EMPIRICAL ANALYSIS OF MONEY DEMAND AND SHOCKS IN WAEMU
Keywords:Co-integration, Error correction, Money, Stability, Inflation
The study of the demand for money is not only to grasp the quantity of money on hand. This is to ask the fundamental concern, is the economic definition of the demand for money intuitive? The answer to this question helps monetary policymakers formulate more effective policy. Using cointegration regression and the error correction model method over the period 1960 to 2009, applied to the Ivorian economy. Our results suggest that M1 is not cointegrated with its determinants real income and expected inflation and therefore unstable.

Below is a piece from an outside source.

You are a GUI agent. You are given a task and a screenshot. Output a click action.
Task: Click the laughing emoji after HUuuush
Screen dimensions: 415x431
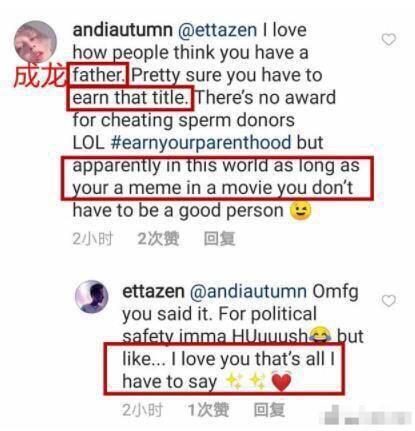(x=320, y=334)
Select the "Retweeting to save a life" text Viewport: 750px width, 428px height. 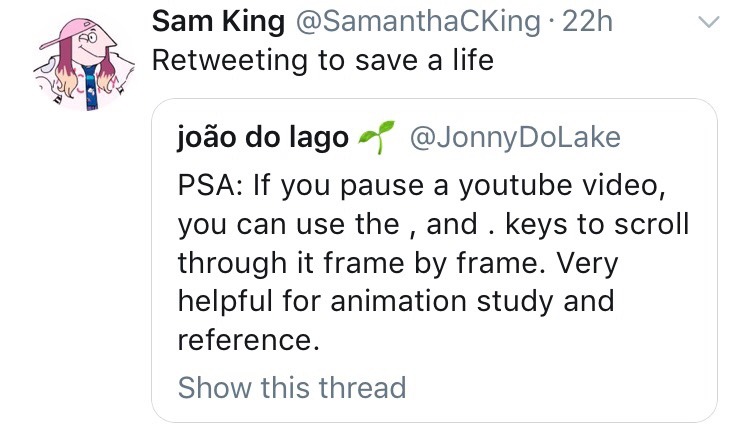pyautogui.click(x=322, y=60)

As for the broader definition of M2 money, a long-term equilibrium relationship with its determinants is found over the period 1960-2009. M2 money demand is co-integrated with real output and expected inflation at the 5% significance level. The income elasticity for M2 is 0:716 suggesting that M2 plays more of a transactional role than its other unit of account or store of value functions. Short-term dynamics of M2 money demand outcomes using error-correction modeling indicate that a deviation from the long-term equilibrium path could be restored in about 24 days. The money demand shocks that occurred after 1980 were stronger and therefore underwent prolonged periods of adjustment. Finally, we conclude that M2 remains the most appropriate definition of money for the Ivorian economy, implying that it can be used as an alternative to the interest rate for a long-term monetary policy instrument.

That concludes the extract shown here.